On 1 December 2008, I was 13-years-old. I don’t remember much of that day – it was 12 years ago after all – but I remember seeing, on our school library’s clunky purple iMac, the front page of Yahoo! News: a picture of George W. Bush, and the headline “RECESSION”.

I wasn’t quite sure what recession meant, only that it was probably pretty bad. Loud whispers bounced off the popcorn walls around our tiny library from “classic George Bush” to “this would have never happened if Kerry was elected” to general indifference. The idea of a global financial crisis seemed so far away from the world my classmates and I lived in; a world of pending winter holidays, upcoming assignments, that new Twilight movie and awkwardly dancing to Beyonce’s Single Ladies at the school dance.

At home, while my father sat me down and assured me we would be fine and his job was secure, many of my classmates were not so lucky.

I think coming of age during the worst global recession in a century means I had a sense of insecurity, particularly financial insecurity, embedded within me. I saw what the world was like for family, and for friends in their 20s, newly graduated and ready to take on the world only to be greeted by a world with no job prospects. I always hoped that when I reached my 20s, I would have a stable and financially secure future with a ‘safe’ job.

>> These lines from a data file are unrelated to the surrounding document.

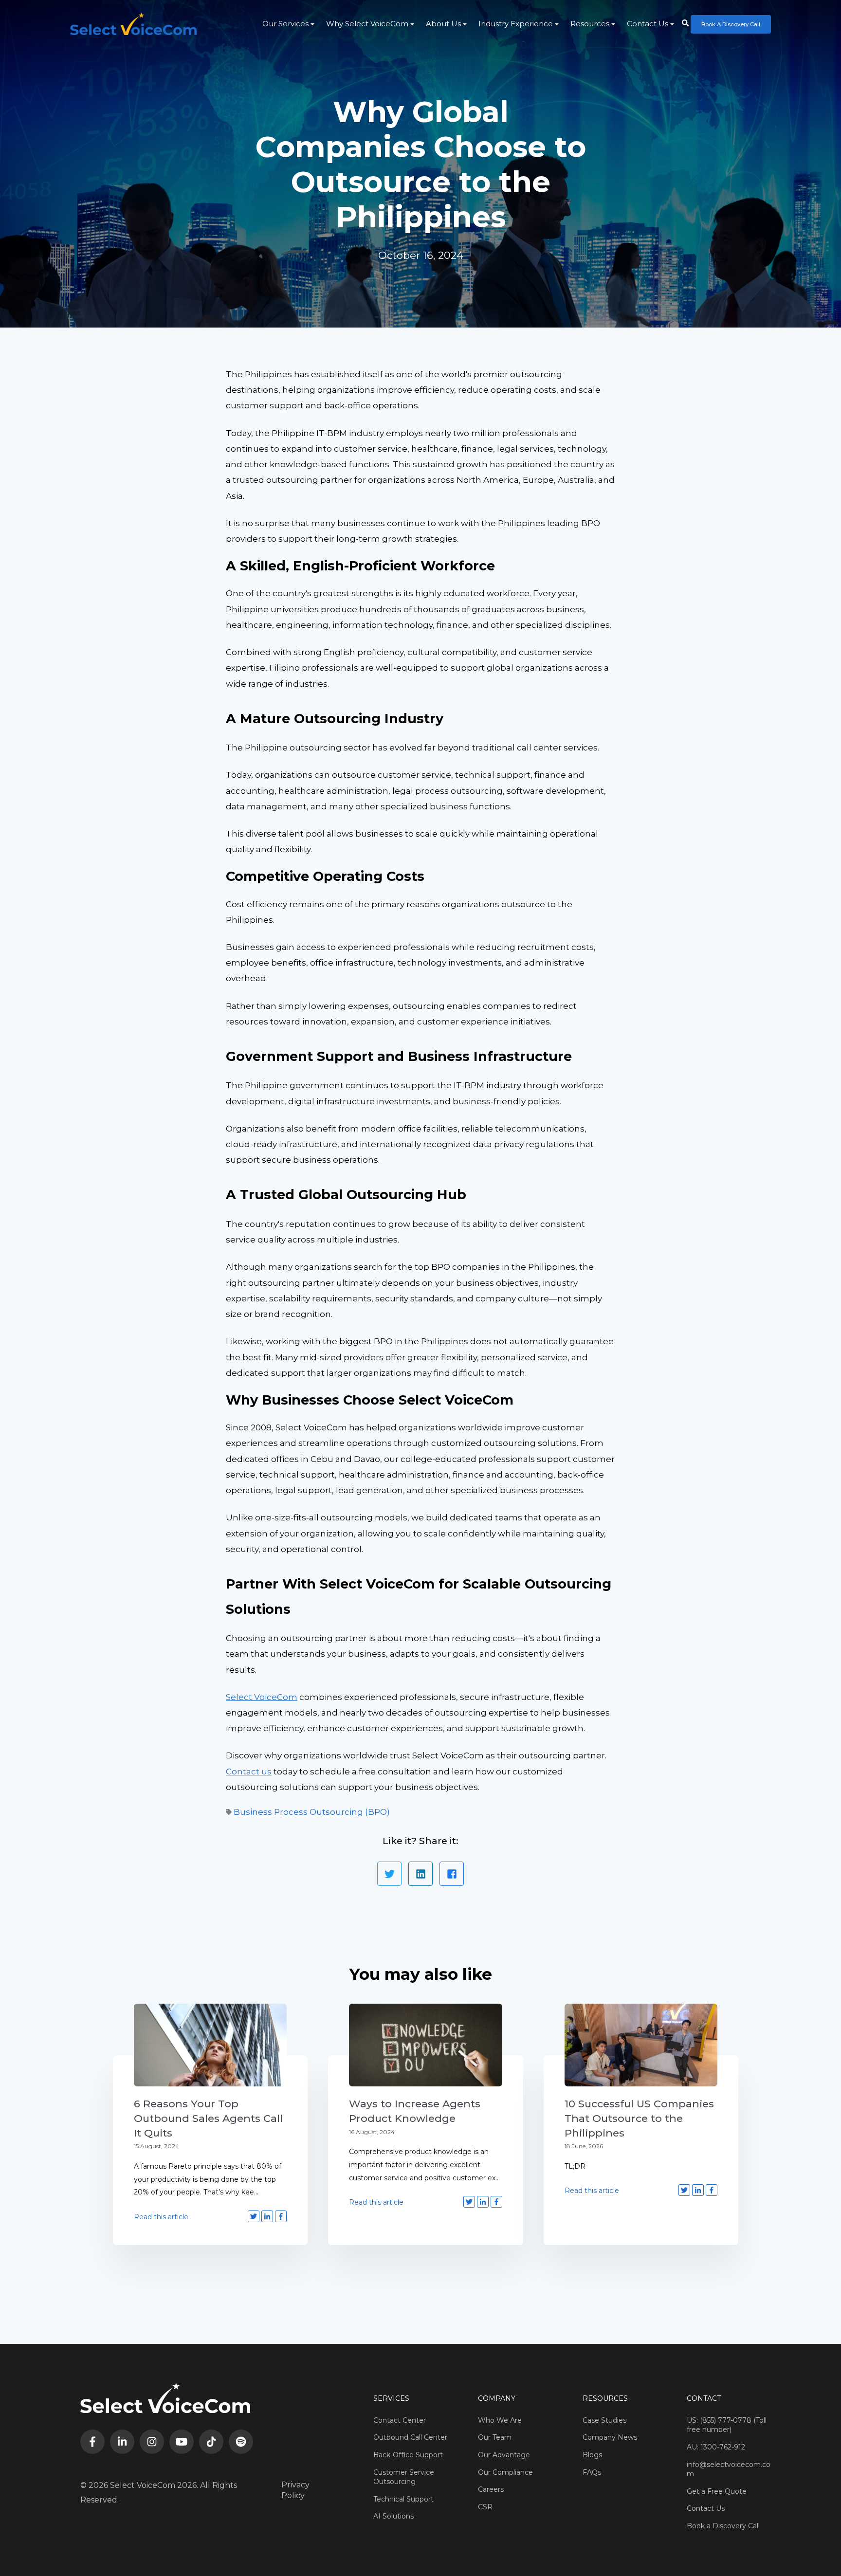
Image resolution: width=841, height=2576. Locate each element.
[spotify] (241, 2442)
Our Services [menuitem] (285, 23)
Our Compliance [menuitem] (505, 2472)
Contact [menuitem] (704, 2398)
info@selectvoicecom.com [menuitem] (728, 2469)
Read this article (161, 2216)
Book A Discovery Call (730, 24)
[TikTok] (211, 2442)
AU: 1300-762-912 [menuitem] (716, 2447)
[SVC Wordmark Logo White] (133, 24)
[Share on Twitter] (389, 1874)
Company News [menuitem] (610, 2437)
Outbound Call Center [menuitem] (410, 2437)
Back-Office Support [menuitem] (408, 2454)
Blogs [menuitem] (592, 2454)
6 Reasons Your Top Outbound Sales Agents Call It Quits (208, 2118)
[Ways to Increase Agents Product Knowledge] (425, 2045)
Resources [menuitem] (589, 23)
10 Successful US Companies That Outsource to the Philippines (639, 2118)
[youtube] (181, 2442)
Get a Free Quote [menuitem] (717, 2491)
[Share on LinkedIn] (420, 1874)
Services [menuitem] (391, 2398)
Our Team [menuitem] (495, 2437)
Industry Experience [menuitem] (515, 23)
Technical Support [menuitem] (403, 2499)
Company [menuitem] (496, 2398)
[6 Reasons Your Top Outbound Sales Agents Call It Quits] (210, 2045)
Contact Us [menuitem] (647, 23)
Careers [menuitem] (491, 2489)
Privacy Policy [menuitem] (295, 2490)
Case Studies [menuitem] (604, 2420)
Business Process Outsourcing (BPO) (312, 1812)
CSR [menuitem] (485, 2507)
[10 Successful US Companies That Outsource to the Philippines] (641, 2045)
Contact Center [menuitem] (399, 2420)
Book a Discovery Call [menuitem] (723, 2525)
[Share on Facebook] (451, 1874)
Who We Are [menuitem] (500, 2420)
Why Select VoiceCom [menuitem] (367, 23)
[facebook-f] (92, 2442)
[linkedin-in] (122, 2442)
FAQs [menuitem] (592, 2472)
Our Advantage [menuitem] (504, 2454)
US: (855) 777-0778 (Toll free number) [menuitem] (727, 2425)
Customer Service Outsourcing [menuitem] (403, 2477)
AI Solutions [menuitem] (393, 2516)
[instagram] (152, 2442)
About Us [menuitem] (443, 23)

Suddenly, it seemed like most jobs I applied to were on hold as businesses operated under stay-at-home orders, or, worse, shuttered.

Yet here I am now, a decade later, jobless after a year recovering from serious injuries sustained in an accident. This was apparently the best time to get a job. However, I have yet to hear back from most of the 100 or so jobs I had applied to so far in 2020. And when I do hear back, it’s usually through a cold, unpersonalised rejection email. What’s wrong with me, I started to wonder, completely dejected and hopeless but determined to carry on.

Then came...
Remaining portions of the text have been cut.